=== TASK DIRECTIONS ===
Each line of the records below that contains "sidebar" needs to be copied.
DATA SHOWN Start Marker
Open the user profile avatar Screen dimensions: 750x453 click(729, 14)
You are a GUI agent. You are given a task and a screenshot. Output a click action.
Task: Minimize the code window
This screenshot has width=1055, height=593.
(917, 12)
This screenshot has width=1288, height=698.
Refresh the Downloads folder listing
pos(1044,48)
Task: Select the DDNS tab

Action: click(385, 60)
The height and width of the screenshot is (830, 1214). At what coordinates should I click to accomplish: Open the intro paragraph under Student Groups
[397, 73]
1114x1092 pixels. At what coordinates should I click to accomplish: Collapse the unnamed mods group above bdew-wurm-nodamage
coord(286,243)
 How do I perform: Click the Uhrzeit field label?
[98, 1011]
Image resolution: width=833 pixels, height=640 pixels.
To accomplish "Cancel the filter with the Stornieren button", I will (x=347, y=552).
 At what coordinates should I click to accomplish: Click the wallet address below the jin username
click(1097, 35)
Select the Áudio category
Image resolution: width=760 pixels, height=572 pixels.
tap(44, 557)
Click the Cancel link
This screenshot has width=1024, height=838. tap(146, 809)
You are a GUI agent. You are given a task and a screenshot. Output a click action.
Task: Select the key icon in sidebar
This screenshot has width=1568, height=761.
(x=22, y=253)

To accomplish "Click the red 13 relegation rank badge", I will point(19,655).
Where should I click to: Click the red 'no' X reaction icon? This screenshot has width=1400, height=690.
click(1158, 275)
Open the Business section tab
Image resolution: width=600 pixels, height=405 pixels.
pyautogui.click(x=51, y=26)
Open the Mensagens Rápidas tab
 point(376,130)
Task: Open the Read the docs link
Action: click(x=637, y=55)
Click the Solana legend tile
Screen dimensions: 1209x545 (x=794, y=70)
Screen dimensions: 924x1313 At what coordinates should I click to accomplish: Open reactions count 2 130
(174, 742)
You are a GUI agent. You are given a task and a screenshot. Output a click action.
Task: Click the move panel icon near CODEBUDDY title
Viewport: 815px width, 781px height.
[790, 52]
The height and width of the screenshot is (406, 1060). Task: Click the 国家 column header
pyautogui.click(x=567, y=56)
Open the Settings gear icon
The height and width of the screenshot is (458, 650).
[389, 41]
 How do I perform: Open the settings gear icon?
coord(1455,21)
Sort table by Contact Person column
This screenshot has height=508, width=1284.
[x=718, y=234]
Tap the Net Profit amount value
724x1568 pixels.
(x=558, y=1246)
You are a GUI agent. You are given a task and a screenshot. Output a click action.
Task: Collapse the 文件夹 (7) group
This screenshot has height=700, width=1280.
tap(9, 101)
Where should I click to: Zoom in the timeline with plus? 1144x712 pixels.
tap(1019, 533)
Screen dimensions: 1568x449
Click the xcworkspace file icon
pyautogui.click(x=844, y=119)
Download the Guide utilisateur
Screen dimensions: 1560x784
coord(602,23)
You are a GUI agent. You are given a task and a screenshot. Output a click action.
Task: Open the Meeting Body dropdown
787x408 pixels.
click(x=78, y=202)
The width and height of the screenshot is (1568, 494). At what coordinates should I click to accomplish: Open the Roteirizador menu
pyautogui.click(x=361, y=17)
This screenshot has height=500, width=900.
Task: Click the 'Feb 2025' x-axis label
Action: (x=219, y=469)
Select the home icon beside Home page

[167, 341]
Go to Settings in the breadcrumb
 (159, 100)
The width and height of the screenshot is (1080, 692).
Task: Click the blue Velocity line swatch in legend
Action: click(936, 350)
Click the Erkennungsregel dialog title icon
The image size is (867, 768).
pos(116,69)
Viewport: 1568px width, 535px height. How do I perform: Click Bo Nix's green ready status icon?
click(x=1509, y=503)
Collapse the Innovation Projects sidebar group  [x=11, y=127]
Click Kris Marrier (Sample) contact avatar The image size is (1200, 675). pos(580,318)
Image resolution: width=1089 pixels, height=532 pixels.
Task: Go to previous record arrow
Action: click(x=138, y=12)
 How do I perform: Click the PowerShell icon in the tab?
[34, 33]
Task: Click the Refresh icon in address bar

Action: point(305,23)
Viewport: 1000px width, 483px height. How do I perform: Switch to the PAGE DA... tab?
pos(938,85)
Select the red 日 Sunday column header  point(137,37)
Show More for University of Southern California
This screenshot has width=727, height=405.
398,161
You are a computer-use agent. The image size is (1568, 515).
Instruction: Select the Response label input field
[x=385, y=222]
DATA SHOWN End Marker
=== EXERCISE RESPONSE ===
Task: Select the key icon in sidebar
Collapse the Innovation Projects sidebar group  [x=11, y=127]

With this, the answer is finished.